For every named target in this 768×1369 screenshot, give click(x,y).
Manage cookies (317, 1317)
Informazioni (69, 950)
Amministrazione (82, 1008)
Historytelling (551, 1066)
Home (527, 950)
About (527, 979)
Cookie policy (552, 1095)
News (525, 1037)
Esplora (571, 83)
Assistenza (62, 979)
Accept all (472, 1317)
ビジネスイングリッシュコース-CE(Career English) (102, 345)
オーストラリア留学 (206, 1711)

...

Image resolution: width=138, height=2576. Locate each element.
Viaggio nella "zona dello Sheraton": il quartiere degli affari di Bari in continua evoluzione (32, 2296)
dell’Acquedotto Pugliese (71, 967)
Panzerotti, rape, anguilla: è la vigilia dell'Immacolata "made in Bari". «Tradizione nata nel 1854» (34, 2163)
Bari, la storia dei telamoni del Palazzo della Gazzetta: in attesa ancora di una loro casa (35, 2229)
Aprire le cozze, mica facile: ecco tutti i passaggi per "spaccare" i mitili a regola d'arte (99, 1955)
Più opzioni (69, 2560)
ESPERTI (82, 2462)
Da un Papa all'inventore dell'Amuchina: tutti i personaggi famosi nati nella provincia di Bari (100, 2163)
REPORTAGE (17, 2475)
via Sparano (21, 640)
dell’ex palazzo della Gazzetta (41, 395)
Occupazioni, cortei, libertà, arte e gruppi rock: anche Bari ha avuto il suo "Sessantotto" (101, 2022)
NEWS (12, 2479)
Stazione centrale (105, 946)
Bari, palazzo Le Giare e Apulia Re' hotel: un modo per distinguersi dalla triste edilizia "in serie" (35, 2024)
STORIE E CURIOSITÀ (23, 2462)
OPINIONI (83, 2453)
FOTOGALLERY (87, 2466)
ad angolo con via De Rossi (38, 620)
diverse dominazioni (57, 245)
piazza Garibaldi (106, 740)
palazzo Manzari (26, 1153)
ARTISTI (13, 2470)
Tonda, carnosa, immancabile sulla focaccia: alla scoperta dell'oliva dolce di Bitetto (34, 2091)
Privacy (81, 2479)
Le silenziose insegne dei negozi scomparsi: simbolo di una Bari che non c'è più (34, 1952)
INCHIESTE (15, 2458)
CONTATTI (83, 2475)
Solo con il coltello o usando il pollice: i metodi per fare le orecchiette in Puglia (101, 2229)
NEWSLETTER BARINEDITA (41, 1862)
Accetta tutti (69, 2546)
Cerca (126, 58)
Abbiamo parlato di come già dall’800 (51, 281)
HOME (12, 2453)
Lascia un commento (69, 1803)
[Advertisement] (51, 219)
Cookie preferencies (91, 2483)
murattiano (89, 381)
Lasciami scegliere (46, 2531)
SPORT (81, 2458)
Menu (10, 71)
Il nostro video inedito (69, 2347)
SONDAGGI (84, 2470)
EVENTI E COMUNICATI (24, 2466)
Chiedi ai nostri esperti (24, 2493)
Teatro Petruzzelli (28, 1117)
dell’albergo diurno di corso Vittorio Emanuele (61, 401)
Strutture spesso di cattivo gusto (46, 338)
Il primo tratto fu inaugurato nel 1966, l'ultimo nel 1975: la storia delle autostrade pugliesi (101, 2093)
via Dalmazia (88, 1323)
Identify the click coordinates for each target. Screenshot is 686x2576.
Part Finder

» Objective
Copy the records verbatim, starting with the line containing "Tonda, carnosa, immancabile" and continuing through the line containing "Part Finder".

» Written reply
Tonda, carnosa, immancabile sulla focaccia: alla scoperta dell'oliva dolce di Bitetto (34, 2091)
Privacy (81, 2479)
Le silenziose insegne dei negozi scomparsi: simbolo di una Bari che non c'è più (34, 1952)
INCHIESTE (15, 2458)
CONTATTI (83, 2475)
Solo con il coltello o usando il pollice: i metodi per fare le orecchiette in Puglia (101, 2229)
NEWSLETTER BARINEDITA (41, 1862)
Accetta tutti (69, 2546)
Cerca (126, 58)
Abbiamo parlato di come già dall’800 (51, 281)
HOME (12, 2453)
Lascia un commento (69, 1803)
[Advertisement] (51, 219)
Cookie preferencies (91, 2483)
murattiano (89, 381)
Lasciami scegliere (46, 2531)
SPORT (81, 2458)
Menu (10, 71)
Il nostro video inedito (69, 2347)
SONDAGGI (84, 2470)
EVENTI E COMUNICATI (24, 2466)
Chiedi ai nostri esperti (24, 2493)
Teatro Petruzzelli (28, 1117)
dell’albergo diurno di corso Vittorio Emanuele (61, 401)
Strutture spesso di cattivo gusto (46, 338)
Il primo tratto fu inaugurato nel 1966, l'ultimo nel 1975: la storia delle autostrade pugliesi (101, 2093)
via Dalmazia (88, 1323)
Identify the click coordinates for each target. Screenshot is 686x2576.
Part Finder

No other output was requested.